Leaving Time Page 93

“It is if you can go back in time.”

“What?”

He rolled his eyes. “I’m not building a TARDIS, a time machine,” Thomas said. “That would be insane.”

“Insane,” I repeated, the word breaking on the jetty of a sob.

“It’s not literal bending of the fourth dimension. But you can alter perception for an individual, so that time is effectively reversed. You take them back to the stress, through an altered consciousness, and have them reexperience the emotional trauma long enough for the drug to do its job. And here’s the part that’s a surprise for you. Maura, she’s going to be the subject.”

At the sound of the elephant’s name, my gaze snapped to his. “You aren’t touching Maura.”

“Not even if I can fix her? If I can make her forget her calf’s death?”

I shook my head. “It doesn’t work that way, Thomas—”

“But what if it did? What if there were implications for humans? Imagine the work that could be done with veterans who suffer from PTSD. Imagine if the sanctuary cemented its name as a critical research facility. We could get seed money from the Center for Neural Science at NYU. And if they agree to partner with me, the media attention could bring in investors to offset the loss of revenue the calf had been projected to bring in. I could win a Nobel.”

I swallowed. “What makes you think you can regress a mind?”

“I was told I could.”

“By whom?”

He reached into his back pocket and took out a piece of paper with the letterhead of the sanctuary at the top. Written on it was a phone number I recognized. I had called it last week, when my credit card was declined at Gordon’s.

Welcome to Citibank MasterCard.

Beneath the customer service hotline number was a list of anagrams for the words Account Balance:

Cabal cannot cue; banal ceca count, accentual bacon, cabala once cunt, canal beacon cut, cab unclean coat, lacuna ant bocce, nebula coca cant, a cab nuance clot, a cab cannot clue, a cable can count, a conceal can but, cabal can’t cue on, anal acne cub cot, ban ocean lac cut, cabal act once nu, actual can be con.

The last words were circled so deeply that the paper had begun to disintegrate. “You see? It’s in code. Actual can be con.” Thomas’s eyes burned into mine as if he were explaining the meaning of life. “What you see is not what you believe.”

I stepped toward him, until we were standing only inches apart. “Thomas,” I whispered, holding my palm up to his cheek. “Baby. You’re sick.”

He grasped my hand, a lifeline. Until then I hadn’t realized how hard I was trembling. “Damn right I’m sick,” he muttered, squeezing so hard that I twisted in pain. “I’m sick of you doubting me.” He leaned so close that I could see the ring of orange around his pupils, and the pulse in his temple. “I am doing this for you,” he said, biting off each word, spitting them in my face.

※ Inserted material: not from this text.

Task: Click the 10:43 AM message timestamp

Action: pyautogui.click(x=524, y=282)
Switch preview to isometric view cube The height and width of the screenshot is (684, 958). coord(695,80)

“I’m doing this for you, too,” I cried, and I ran out of the airless room and down the spiral stairs.


Dartmouth College was sixty-five miles south. They had a state-of the-art hospital there. And it happened to have the closest inpatient psychiatric facility to Boone. I don’t know what made the psychiatrist agree to see me, considering I did not have an appointment and there was a waiting room full of people with equally pressing issues. All I could think, as I clutched Jenna against me and sat across from Dr. Thibodeau, was that the receptionist must have taken one look at me and thought I was feeding her a line. Husband, my ass, she probably thought, staring at my wrinkled uniform, my unwashed hair, my crying baby. She’s the one who’s in crisis.

I had spent a half hour telling the doctor what I knew of Thomas’s history, and what I had seen last night. “I think the pressure’s broken him,” I said. Out loud, the words swelled like garish balloons. They took up all the space in the room.

“It’s possible that what you’re describing are symptoms of mania,” the doctor said. “It’s part of bipolar illness—which we used to call manic-depressive disorder.” He smiled at me. “Being bipolar is like being forced to take LSD. It means your sensations and emotions and creativity are at their peak, but also that the highs are higher and the lows are lower. You know what they say—if a manic does something bizarre and it turns out to be right, he’s brilliant. If it turns out to be wrong, he’s crazy.” Dr. Thibodeau smiled at Jenna, who was gumming one of his paperweights. “The good news is, if that’s what’s actually going on with your husband, it’s treatable. The medications we put people on to control these mood swings bring them back to center. When Thomas realizes that he’s living not a reality but just a manic episode, he’s going to swing in the other direction and get very depressed, because he isn’t the man he thought he was.”

That makes two of us, I thought.

“Has your husband harmed you?”

I thought of the moment he grabbed my hand, how I heard the crunch of bones and cried out. “No,” I said. I had betrayed Thomas enough; I would not do this, too.

“Do you think he might?”

I stared down at Jenna. “I don’t know.”

“He needs to be evaluated by a psychiatrist. If it is bipolar disorder, he may need time in the hospital to be stabilized.”